[Pixel coordinate grounding data]
_____

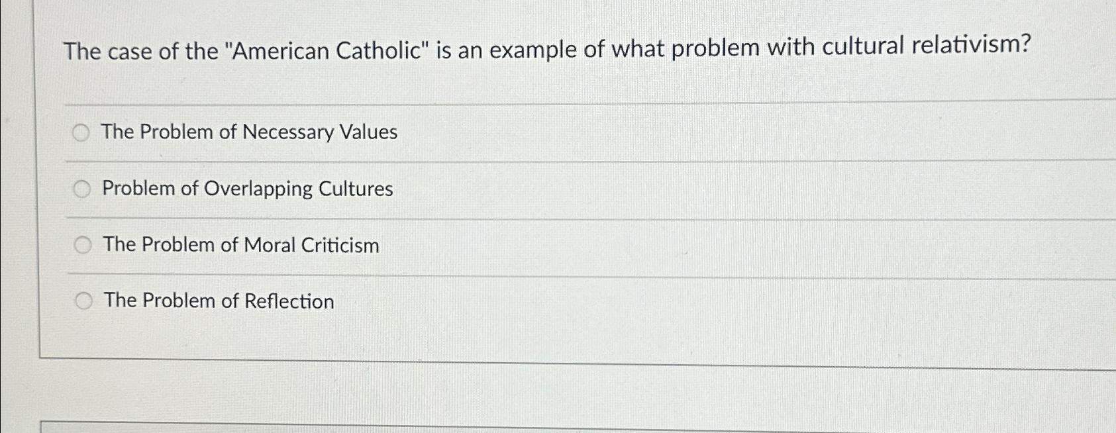Click the word "relativism?" in the question
The image size is (1116, 433).
point(972,45)
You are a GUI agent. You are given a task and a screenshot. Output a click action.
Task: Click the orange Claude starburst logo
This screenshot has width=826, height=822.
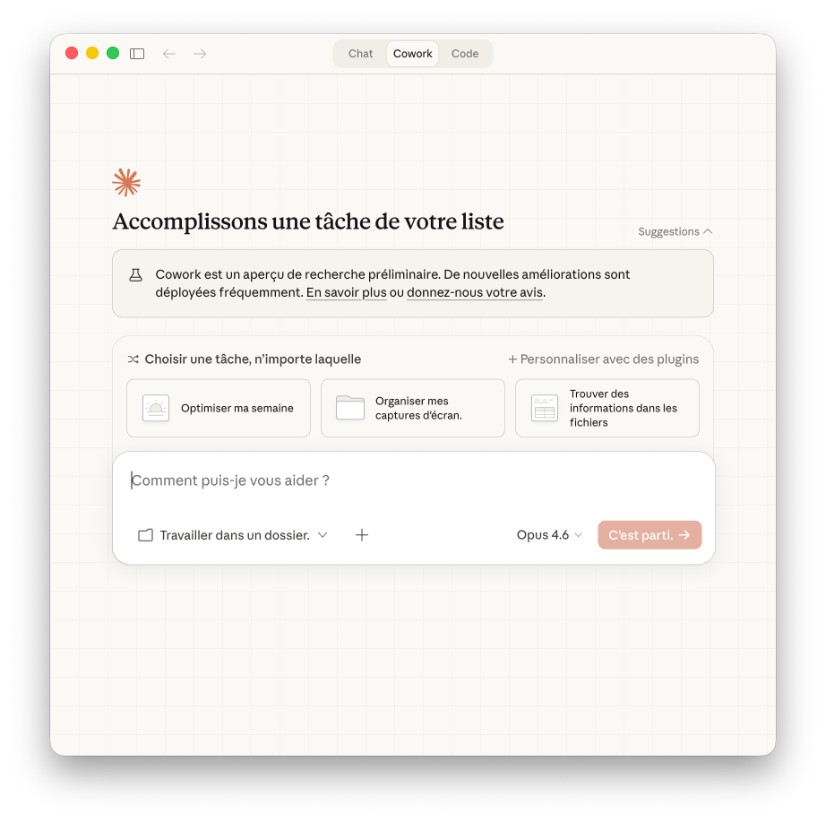[126, 183]
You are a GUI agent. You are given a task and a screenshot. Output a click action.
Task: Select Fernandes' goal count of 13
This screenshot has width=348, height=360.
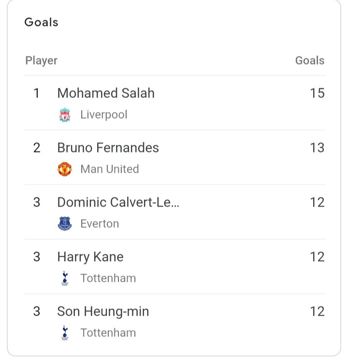[x=317, y=148]
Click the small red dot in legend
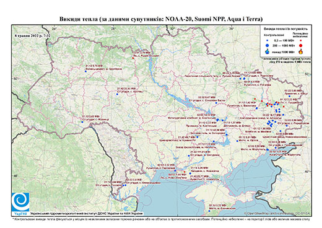 coord(301,41)
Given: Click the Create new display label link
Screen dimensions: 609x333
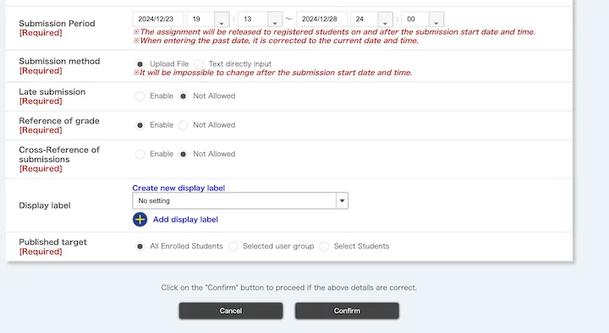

_____

_Task instructions:_
Only the lines from the one containing "Task: Select Fernandes' goal count of 13" through the last line of the data belong in the copy, both included and reproduced exactly. Pictures do not.

_Solution for this exercise:_
Task: Select Fernandes' goal count of 13
This screenshot has width=348, height=360.
[x=317, y=148]
Click the small red dot in legend
 coord(301,41)
Given: Click the Create new display label link
Screen dimensions: 609x333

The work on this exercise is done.